The company has extensive experience with diverse human microbiome sample types and this partnership "presented us with an exciting opportunity to leverage the expertise that we have ... and expand it to domestic animals," Joseph Petrosino, Metanome's founder and chief science officer, said in a statement. "Given the importance that owners place on the health of their pets, it makes sense to expand microbiome research to companion animals and specifically to help animals suffering from digestive problems."  

That deep expertise is gleaned from large-scale studies such as the Human Microbiome Project (HMP) and other ongoing projects at BCM and is where Metanome believes its offering adds value to the market, according to Petrosino, who is also the director of CMMR and a primary investigator for the HMP. "We have … unique experience in how to collect samples, extract, sequence, and analyze them," he told GenomeWeb. "We work with customers from the study design component all the way through handing them publication-ready data and walk[ing] them through each step of the data so that they can feel comfortable with the data that they are getting and what it means or doesn't mean."

Founded in late 2013, Metanome's menu of sequencing services includes 16s and 18s rRNA sequencing and qPCR, whole-genome shotgun sequencing, single-organism genome sequencing, microbial RNA/transcriptome sequencing, and viral metagenomic sequencing. The firm uses platforms from Roche, Illumina, and Pacific Biosciences. It also offers bespoke data analysis and interpretation services based on project questions and needs that rely on various open source programs such as QIIME and MetaPhlan as well as proprietary solutions developed by researchers at Baylor that both expedite and provide more fine-grained analysis of customers' data, Petrosino said. The company also provides consulting services for experimental design and execution of projects including help with sample selection, collection, shipping and storage. It can also help select appropriate protocols for data extraction; sample prep and amplification; platforms for sequencing; as well as methods for removing contaminants. Other offerings focus on biobanking, culturing, and imaging, and the company also provides metabolomics and proteomics services.

Gwynneth Ballentine, Metanome's director of consulting and customer support, told GenomeWeb that the company charges for its services on a per-project basis and that the final cost is determined by the type of project, the end goal of the analysis, and how much consulting is required to complete the project.

She said the 50-person firm competes with companies such as Second Genome, which, according to its website, has created a microbiome discovery platform that it uses to identify and validate microbiome modulated drug targets.

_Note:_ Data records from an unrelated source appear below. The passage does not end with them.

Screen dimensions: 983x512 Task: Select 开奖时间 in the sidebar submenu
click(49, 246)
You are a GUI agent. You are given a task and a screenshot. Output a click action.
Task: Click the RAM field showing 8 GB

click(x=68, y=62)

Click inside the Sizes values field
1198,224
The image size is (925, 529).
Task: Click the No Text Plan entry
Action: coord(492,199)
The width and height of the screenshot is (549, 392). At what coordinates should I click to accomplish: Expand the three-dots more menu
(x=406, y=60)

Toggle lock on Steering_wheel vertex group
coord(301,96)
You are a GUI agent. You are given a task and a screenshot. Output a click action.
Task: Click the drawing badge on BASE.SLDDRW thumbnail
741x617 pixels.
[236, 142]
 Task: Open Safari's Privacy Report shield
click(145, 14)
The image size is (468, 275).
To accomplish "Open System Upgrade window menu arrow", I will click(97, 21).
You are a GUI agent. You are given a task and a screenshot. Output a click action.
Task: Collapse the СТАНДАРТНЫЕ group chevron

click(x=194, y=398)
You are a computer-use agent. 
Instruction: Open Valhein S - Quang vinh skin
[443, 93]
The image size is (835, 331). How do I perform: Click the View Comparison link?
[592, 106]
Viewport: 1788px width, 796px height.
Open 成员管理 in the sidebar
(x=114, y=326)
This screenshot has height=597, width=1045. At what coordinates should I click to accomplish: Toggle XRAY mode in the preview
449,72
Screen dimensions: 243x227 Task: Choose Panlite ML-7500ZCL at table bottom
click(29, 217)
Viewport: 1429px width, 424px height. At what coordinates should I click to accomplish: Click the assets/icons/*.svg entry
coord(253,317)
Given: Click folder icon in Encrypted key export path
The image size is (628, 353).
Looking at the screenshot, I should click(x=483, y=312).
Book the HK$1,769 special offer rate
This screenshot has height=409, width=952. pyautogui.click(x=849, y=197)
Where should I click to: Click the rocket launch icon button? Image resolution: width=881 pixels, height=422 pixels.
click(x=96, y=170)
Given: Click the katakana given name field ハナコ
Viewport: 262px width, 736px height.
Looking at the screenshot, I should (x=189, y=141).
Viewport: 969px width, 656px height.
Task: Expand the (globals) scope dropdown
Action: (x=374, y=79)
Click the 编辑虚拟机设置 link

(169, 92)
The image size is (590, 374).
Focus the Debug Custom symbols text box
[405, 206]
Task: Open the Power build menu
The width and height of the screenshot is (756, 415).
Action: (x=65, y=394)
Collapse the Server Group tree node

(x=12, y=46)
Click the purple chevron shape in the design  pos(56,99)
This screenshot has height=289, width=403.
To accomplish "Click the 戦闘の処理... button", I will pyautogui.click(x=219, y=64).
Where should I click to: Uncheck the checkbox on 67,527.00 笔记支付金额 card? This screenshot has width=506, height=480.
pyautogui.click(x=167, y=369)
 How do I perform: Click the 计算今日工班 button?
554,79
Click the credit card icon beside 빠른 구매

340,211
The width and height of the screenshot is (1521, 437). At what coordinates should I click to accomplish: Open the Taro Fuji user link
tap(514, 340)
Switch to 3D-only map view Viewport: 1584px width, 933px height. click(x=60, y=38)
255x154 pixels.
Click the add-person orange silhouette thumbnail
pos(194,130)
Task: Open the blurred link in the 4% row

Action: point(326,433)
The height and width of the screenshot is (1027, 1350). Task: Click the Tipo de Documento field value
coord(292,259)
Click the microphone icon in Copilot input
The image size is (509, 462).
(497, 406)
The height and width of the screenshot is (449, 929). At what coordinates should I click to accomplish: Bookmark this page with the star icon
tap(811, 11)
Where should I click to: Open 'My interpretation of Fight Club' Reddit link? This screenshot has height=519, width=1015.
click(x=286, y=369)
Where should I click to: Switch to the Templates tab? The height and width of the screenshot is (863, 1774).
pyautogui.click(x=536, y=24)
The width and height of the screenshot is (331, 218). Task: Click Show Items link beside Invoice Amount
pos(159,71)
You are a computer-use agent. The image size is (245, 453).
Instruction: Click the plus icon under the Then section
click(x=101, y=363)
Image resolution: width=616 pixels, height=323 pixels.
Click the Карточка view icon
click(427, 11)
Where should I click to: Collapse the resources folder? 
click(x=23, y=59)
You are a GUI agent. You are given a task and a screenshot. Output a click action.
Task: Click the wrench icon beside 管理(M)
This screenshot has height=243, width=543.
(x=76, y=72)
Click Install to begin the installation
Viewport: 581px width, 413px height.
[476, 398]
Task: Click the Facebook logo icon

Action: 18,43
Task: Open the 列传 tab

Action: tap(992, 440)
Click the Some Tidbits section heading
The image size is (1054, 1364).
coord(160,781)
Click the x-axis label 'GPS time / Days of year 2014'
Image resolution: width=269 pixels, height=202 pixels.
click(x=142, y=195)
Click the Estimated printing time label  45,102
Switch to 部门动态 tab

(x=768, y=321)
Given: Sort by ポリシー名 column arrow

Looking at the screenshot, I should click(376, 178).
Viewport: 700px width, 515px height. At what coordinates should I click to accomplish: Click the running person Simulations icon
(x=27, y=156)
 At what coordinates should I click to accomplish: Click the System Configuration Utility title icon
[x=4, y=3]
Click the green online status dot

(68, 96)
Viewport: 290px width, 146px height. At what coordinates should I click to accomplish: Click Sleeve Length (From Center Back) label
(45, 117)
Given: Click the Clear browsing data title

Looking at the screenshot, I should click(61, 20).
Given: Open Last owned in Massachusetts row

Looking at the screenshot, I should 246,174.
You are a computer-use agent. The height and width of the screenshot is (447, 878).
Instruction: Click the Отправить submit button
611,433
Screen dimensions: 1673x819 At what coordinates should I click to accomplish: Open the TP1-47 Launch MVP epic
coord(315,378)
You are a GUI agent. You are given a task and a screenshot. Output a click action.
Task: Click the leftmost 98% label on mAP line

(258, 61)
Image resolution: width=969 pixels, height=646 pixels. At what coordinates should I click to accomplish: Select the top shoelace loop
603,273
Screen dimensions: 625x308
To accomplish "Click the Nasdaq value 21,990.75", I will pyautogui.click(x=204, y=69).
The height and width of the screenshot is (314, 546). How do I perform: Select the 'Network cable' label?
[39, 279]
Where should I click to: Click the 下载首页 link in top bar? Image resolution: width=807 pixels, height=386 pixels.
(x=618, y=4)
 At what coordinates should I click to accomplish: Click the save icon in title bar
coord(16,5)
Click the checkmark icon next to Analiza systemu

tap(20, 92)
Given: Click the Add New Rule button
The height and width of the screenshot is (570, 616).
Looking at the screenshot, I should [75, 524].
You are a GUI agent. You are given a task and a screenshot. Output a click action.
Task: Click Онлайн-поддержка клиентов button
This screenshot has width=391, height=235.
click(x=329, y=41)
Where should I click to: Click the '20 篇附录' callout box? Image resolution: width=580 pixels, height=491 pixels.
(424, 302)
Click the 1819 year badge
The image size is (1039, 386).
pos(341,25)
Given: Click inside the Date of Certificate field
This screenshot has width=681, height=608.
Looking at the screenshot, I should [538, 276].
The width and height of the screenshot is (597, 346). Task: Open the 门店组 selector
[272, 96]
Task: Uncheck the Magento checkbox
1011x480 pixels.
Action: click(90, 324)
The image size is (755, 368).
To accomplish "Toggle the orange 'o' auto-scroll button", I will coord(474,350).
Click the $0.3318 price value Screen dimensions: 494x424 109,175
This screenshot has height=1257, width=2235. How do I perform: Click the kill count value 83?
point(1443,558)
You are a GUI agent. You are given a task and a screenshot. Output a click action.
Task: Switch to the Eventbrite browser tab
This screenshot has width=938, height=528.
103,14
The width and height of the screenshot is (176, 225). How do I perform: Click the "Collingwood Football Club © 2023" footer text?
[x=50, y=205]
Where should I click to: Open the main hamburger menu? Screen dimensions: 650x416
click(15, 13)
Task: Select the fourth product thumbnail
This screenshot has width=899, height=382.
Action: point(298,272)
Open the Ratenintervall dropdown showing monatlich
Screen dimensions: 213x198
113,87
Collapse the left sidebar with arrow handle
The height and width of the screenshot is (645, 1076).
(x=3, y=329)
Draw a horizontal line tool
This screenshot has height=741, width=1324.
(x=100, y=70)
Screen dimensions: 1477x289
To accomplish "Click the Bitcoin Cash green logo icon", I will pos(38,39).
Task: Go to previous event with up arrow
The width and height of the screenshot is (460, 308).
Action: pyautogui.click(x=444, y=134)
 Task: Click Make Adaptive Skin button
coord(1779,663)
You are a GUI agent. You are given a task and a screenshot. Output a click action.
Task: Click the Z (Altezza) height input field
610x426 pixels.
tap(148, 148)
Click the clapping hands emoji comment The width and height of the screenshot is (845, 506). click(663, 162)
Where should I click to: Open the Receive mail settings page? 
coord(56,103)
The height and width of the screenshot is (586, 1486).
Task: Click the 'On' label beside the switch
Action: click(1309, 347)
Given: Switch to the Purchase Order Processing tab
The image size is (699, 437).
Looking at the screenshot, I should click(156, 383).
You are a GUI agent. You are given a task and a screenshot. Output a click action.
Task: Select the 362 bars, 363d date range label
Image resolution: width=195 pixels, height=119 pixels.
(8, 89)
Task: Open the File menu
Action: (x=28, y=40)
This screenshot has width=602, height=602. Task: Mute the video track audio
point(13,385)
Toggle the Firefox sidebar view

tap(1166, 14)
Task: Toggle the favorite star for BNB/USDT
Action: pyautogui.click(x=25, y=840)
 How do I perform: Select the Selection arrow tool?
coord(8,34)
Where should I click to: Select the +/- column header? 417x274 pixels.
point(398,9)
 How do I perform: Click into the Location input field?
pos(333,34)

Its research activities are supported by proprietary and licensed technology for metagenomics assays, bioinformatics pipelines, and in vitro and in vivo assays.

Other competitors include Enterome Biosciences, which develops products for profiling the human gut microbiome to improve the management of related diseases including metabolic, gastrointestinal, and autoimmune conditions. The company currently has a partnership with drug developer AbbVie to create molecular diagnostic tools to monitor the gut microbiome in patients with Crohn's disease and other microbiome-related diseases. It also partnering with the Mayo Clinic to develop and validate microbiome-based tests to predict response to medical nutritional intervention in obese and overweight patients.

What sets Metanome apart is its "agnostic" approach to market, Ballentine said. While its competitors focus on specific arms of the market, her firm is open to business opportunities in multiple markets and domains. Its primary interest is research in health and disease and its current list of customers include Seres Health and the Broad Institute; however, "we do have interests in other markets like oil and gas [and] we see potential in the environmental and agricultural markets as well," she said.

Moreover, Metanome doesn't offer an out-of-the-box product, as some competitors do, opting instead for a more comprehensive solution that starts with design and spans the life cycle of the project and could lead to future collaborations. This, she noted, is more satisfying for customers than simply sending samples and receiving data back.